庭を風がかけ、外気にさらされた赤銅色の右手をくすぐった。
「じゃあ、母さんはずっとその木像を守っていたんだね」
大きな手を日の光に当て、きらめかせる。赤銅色をした、乱暴な少女からの預かり物。もしかしたら、母はその木像と一人息子を重ねていたのかもしれない。
「あるいは、寄り代として苦痛と向き合う毎日を、木像に守られていたのかも」
眩しそうに洋々の手を見上げ、錦は目を細めた。
「ねえ、坊ちゃん」
いきなり晴れやかに笑って、洋々の顔をのぞいた。
「何もできない子供じゃあ、なかったでしょう?」
丈夫で強く、母を守り――。歌うように囁く錦の言葉に、洋々ははにかむ。
「確かな愛情に守られた親子っていうのは、とにかく、神さまにもどうしようもない絆をもってるんですよぅ」
「……そうだね」
追い出した子をわざわざ迎えに来たり、追い出した親をそれとなく待ちわびていたり。
そのとき、天から一筋のしずくが垂れ落ち、洋々の頬を打った。
鳥のフンだ。
あ、と錦と洋々が同時に動きを止めた。錦が慌てて拭こうとしたが、遅かった。
「ううぅ……」
洋々は目を剥き、牙を剥き、立ち上がった。天を舞う鳥を追い、吠えたける。
「うごおおおおおお!」
「坊ちゃん、坊ちゃん、そこには池が……ああっ」
慌てて追いかける錦の声も聞かず、洋々は派手な水しぶきを上げて池に落ちた。ボッチャーン! と、池が叫んだようだった。
それでも声の限りに吠え続け、揺れる水面を激しいあぶくが打つ。
「うがあぁぁぁぅぶぁぼごぼごぼ……!」
丈夫に強く、母を守り――右腕の誘惑に打ち勝つ日はいつになることやら。
「坊ちゃん! 坊ちゃあん!」
泳げない洋々は、水中でぼんやりと錦の声の聞きながら思う。
いくら神さまの子供とはいえ、躾はしっかりするべき、で、ある……。
息子が池で溺れている。
そんな午後のひとときを人知れず眺めていた母親は、子供の将来を思うように視線を遠くへはせた。
四苦八苦。七転八倒。
どうにも不遇に見える洋々を思い、くすりと笑う。すると、隣に立った夫が苦々しい面持ちで妻を見た。
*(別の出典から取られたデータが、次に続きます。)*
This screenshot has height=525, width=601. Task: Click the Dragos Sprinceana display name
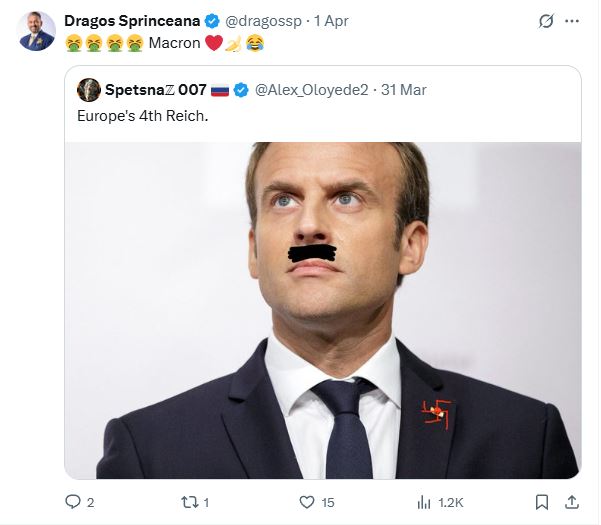131,20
「笑っている場合じゃない。僕にさえ黙っているというのは君も意地が悪いな」
「自分のせいだと思ってほしくなかったのです。それに、言わずともうすうす気づいていると思っていました」
「僕を義父や義母と同じように考えないでくれ。原因は分かったものの、なおさらにっちもさっちもいかなくなったじゃあないか」
男はますます苦い顔になった。女の口元には悪戯な笑みが浮かんでいた。
「なに、あの子のいいようにさせてあげればよろしい」
細い声でそっと応じて、庭の騒ぎに背を向けた。
「前途遼遠。少年は大志を抱きなさい」
リズムよく儚く歌って、その姿は離れの中に消えた。
幸せは相当の不幸を下敷きにして成り立つのだから、ちょっとくらい苦労があったほうがいいのだ。
広木洋々の場合は、少しばかり特殊だけれど。